И сделал шаг навстречу госпожи фон Розен. Но графиня молча вошла в комнату, кинулась в стоящее на ее пути большое и глубокое кресло и скрестила вытянутые вперед ножки. Вся закутанная в кружево и бархат, с красиво обрисовывающими ее далеко выдвинутые вперед ножки тонкими, черными шелковыми чулками, кокетливо выделявшимися на снежно-белом фоне ее юбок, с пышной округлостью ее тонкого, стройного, почти девического стана, она представляла собой странный контраст с этим громоздким, тяжеловатым черноволосым сатиром, гревшимся у огня.
— Сколько раз вы посылали за мною? — крикнула она. — Это, наконец, компрометирует меня!
На это Гондремарк добродушно рассмеялся.
— Ну, раз мы заговорили об этом, — сказал он, — то, какого черта вы делали все это время? Ведь вас до самого утра не было дома!
— Я раздавала милостыню, — сказала она, двусмысленно усмехаясь.
Барон опять громко и весело захохотал.
Дело в том, что в своем домашнем обиходе это был большой весельчак.
— Какое счастье, что я не ревнив! — заметил он. — Ты знаешь мое правило: свобода действий и удовольствий обыкновенно идут рука об руку, а чему я верю, тому я верю! Ты знаешь, что я верю не особенно многому, но все же кое-чему и верю! А теперь перейдем к делам. Читала ты мое письмо?
— Нет, — сказала она, — у меня голова болела.

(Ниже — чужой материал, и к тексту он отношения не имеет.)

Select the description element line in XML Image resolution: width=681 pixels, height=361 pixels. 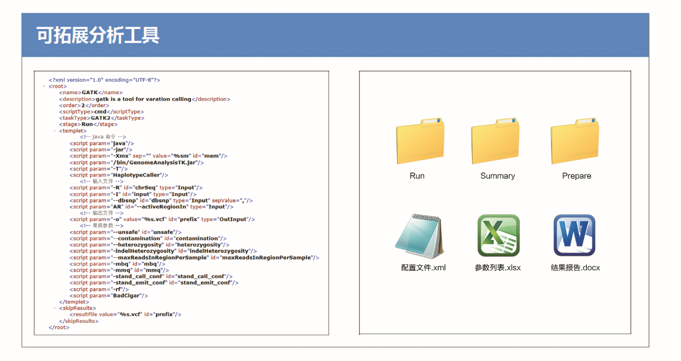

— Ах, так! Ну, в таком случае у меня есть для тебя интересные новости! — воскликнул Гондремарк, заметно оживляясь. — Понимаешь, я положительно с ума сходил от желания тебя видеть всю ночь вчера и все это утро, а тебя, как на зло, не было дома! А потом ты чуть не до этих пор спала. Дело в том, что вчера днем я, наконец, довел свое большое дело до желанного конца; наш корабль благополучно вернулся в порт! Теперь еще одно последнее усилие, вернее, один последний удар, и я перестану таскать и носить все под ноги этой самомнящей принцессы Ратафии. Да, теперь, можно сказать, дело сделано, и вся эта предварительная работа кончена! Я получил желанное предписание; мало того, у меня теперь в руках ее собственноручный приказ; я храню его у себя на груди. Ровно в двенадцать ночи сегодня принца Пустоголового возьмут, вынут потихоньку из кроватки и как младенца малого, как bambino, стащат и усадят в повозку; а на следующее утро он уже будет любоваться сквозь решетки своего окна в романтическом Фельзенбурге на роскошный вид окрестностей этого живописного замка. Тогда прощай, «Пустоголовый»! Война пойдет своим чередом, а эта глупая девчонка принцесса вся у меня в руках. Долгое время я был лицом необходимым, теперь я буду единственным! Долго я нес на своих плечах эту сложную натуру, как Самсон нес на своих плечах городские ворота Газы, но теперь я сброшу с себя эту ношу и встану перед народом, выпрямившись во весь рост!..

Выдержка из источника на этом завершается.